Well, there's perhaps a difference of what I would describe as focus on M&A internally at TriMas, on which we are focused versus what we're prepared to talk about externally or bring to the market. It's a very -- as you know from other companies you talk to, it's a very hot competitive M&A market, and the areas that would be most natural for TriMas to explore would also fall into that category. So nothing to report this quarter. As soon there is, we'll let everyone know. But rest assured, management is not -- rest assured, management is doing all that we can in this area to explore opportunities that can create long-term shareholder value. And we're also cognizant of the market and pricing and we're going to be very diligent.

Andy Casey

Analyst

Okay, Tom. And then going back to the Energy segment and the discussion about the pushout of the turnaround activity. We've heard bits and pieces of kind of large industrial projects coming online and you have that turnaround. I'm just wondering is this turnaround pushout, would that be into the first half next year? Is it just indeterminate at this point?

Tom Amato

Management

The indication that we're getting from our customers is that it is a pushout. It is likely to be perhaps first and into the second quarter, perhaps could be a longer, more robust turnaround season.
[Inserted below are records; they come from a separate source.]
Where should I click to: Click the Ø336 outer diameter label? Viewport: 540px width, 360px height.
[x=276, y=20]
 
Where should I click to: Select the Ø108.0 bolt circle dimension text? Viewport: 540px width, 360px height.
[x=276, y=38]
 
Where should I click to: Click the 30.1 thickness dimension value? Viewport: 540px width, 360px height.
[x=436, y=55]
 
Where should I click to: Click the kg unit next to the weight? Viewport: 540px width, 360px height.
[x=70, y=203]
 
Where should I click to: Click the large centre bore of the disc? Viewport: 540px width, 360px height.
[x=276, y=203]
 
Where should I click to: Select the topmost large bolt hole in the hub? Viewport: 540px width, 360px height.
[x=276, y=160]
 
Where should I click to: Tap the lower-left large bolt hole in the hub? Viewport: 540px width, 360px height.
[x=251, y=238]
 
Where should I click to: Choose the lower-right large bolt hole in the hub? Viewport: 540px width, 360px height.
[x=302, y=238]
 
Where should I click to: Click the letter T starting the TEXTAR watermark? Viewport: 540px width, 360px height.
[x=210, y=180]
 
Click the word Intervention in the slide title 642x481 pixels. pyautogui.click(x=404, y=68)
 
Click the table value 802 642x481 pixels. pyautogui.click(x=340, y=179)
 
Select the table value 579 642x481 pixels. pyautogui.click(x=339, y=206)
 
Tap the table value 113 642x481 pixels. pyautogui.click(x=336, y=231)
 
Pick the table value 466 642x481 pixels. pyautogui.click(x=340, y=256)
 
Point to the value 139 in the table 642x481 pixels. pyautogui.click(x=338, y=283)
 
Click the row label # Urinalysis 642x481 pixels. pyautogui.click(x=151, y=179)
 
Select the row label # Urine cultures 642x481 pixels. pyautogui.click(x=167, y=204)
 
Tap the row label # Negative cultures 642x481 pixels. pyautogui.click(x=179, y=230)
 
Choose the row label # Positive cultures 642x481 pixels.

Now we don't know that for sure, but as noted in at least my commentary, we are going to be ready because we want to make sure that customers choose Lamons over competitors as they have their need for speed in terms of performance in gasket and bolt supply. So we're going to be ready. We're going to support them, and hopefully, it's a robust and prolonged turnaround season. We'll be ready.

Andy Casey

Analyst

Okay. Thank you very much.

Tom Amato

Management

Thank you.

Operator

Operator

[Operator Instructions] And as it appears, we have no further questions. I'll turn the conference back over to our speakers for any additional or closing remarks.

Tom Amato

Management

Thanks everybody again. We're very pleased with our performance on a year-to-date basis. And we look forward to speaking with you in the next quarter. Thank you.

Bob Zalupski

Management

Thank you all.

Operator

Operator

And that does conclude today's teleconference. Thank you all for your participation.